I don't know if I've ever been as skeptical of the legitimacy of a DVD release than I was while watching You Really Got Me: The Story of The Kinks. Now, I've seen some unsanctioned documentaries on iconic bands in my time, but if the disc was commercially sold in stores and on website, I was always pretty certain that its distributer operated in within the bounds of copyright law--either by not using the band's music or by legitimately licensing what they did use.
And ABC Entertainment must have gone through the normal licensing channels when releasing this sorry excuse for a documentary. Otherwise major retailers like Amazon wouldn't stock it. DVD Talk probably wouldn't receive screeners either. But there were several reasons to suspect something shady was going on:
1. The picture quality of the footage was terrible. Like a video taped off TV. Surely if there were rights involved, they wouldn't have to add letterbox bars to mask part of the image and see TV station IDs (see the video quality section).
2. The filmmakers had absolutely nothing to say about The Kinks. The awkwardly read voice-over provides little insight that couldn't be found in the band's Wikipedia entry. It tells us that so-and-so left or joined the band after this or that album, but stops short of giving us any sense of the personalities and styles of these musicians.
3. Making matters worse, the footage generally isn't even from the era in question. Most of the performance come from but from a couple concerts, at least one of which can be seen on DVD elsewhere. So the film might bring up a song the band played in the '60s, but show it performed in the '80s (without ever offering the year of the performance). There are also some music videos, most of which come at the end of band's career and make the sloppy, disorganized structure feel even more lopsided. At one point, the narrator talks about what a hit "Lola" was while another song plays in the background.
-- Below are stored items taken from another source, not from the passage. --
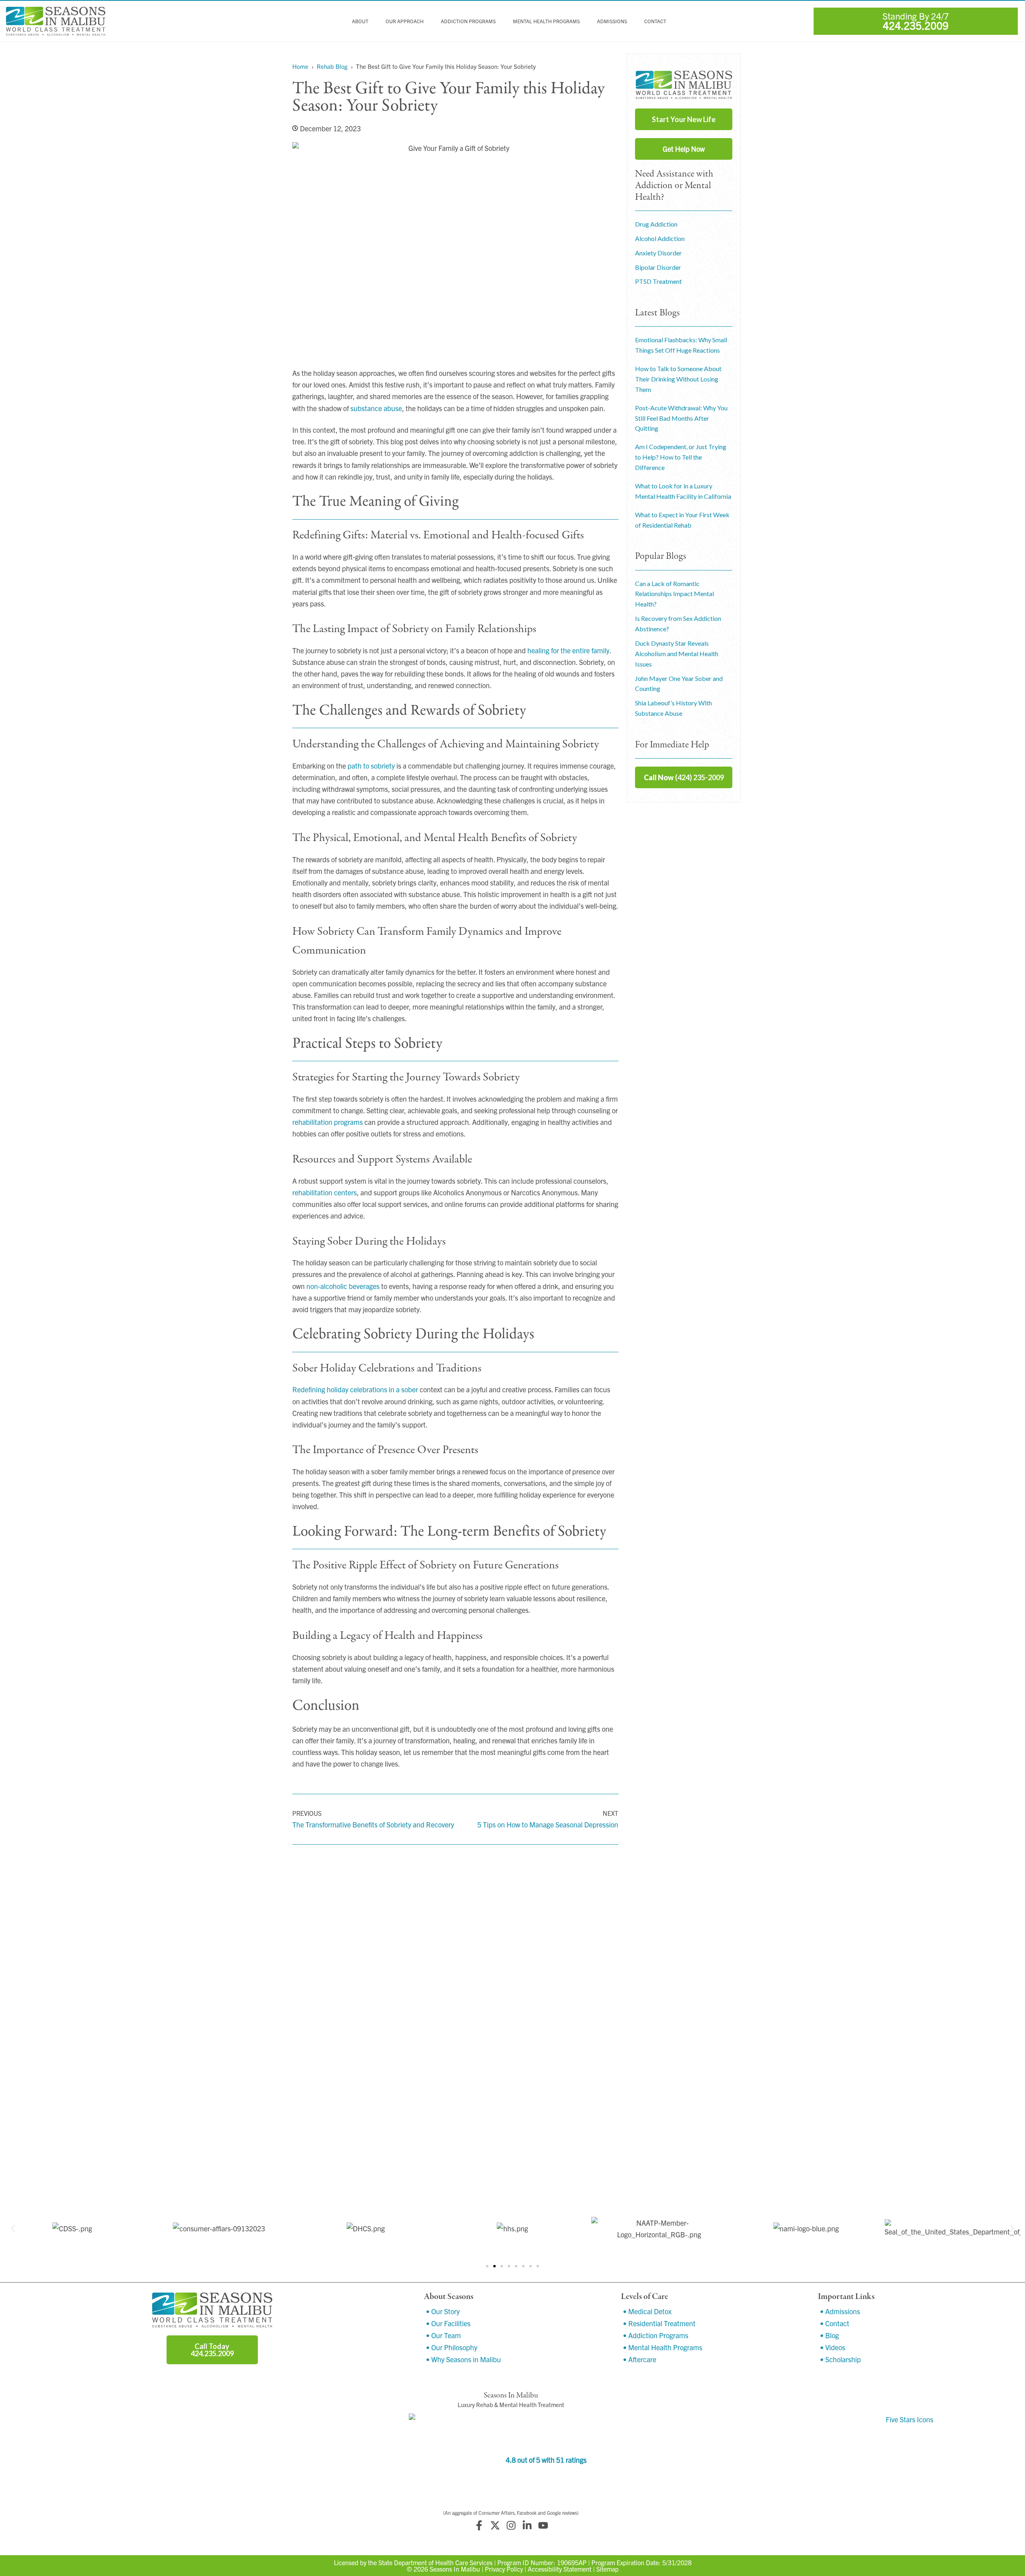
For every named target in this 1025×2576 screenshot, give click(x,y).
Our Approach (405, 21)
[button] (13, 2228)
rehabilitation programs (327, 1121)
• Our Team (443, 2335)
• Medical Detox (647, 2311)
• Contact (834, 2323)
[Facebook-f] (479, 2525)
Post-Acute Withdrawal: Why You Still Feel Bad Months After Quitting (681, 418)
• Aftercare (639, 2359)
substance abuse (376, 408)
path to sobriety (371, 765)
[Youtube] (543, 2525)
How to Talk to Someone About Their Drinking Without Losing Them (678, 379)
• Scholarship (840, 2359)
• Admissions (840, 2311)
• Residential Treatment (659, 2323)
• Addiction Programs (655, 2335)
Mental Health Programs (546, 21)
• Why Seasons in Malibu (463, 2359)
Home (300, 66)
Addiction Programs (468, 21)
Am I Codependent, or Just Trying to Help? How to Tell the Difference (680, 457)
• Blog (829, 2335)
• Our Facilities (448, 2323)
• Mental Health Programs (662, 2347)
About (360, 21)
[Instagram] (511, 2525)
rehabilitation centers (324, 1192)
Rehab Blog (332, 66)
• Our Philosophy (451, 2347)
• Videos (832, 2347)
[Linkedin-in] (527, 2525)
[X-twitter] (495, 2525)
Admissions (612, 21)
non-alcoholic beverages (343, 1286)
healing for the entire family (568, 650)
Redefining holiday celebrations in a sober (355, 1389)
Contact (655, 21)
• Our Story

I can only imagine that a company had the rights to certain Kinks footage, and cynically set out to make a documentary that used that footage and only that footage, regardless of what was needed to make the movie worth watching.
I'd love to see a documentary that really studied the shifts in sound and band dynamics of these iconic British rockers, but to call this mis-mash a documentary is an insult to an artform that requires organization, skill and thought.
So this is the attitude that drove this DVD: "Make no effort to find quality materials, and if the footage is too shoddy to release as-is, attempt to trick the audience by depriving them a quarter of the screen."
Much of the footage comes from the concert film One for the Road, which was released on DVD with a 5.1 soundtrack that must sound and look better than the clips here. (No way it's worse).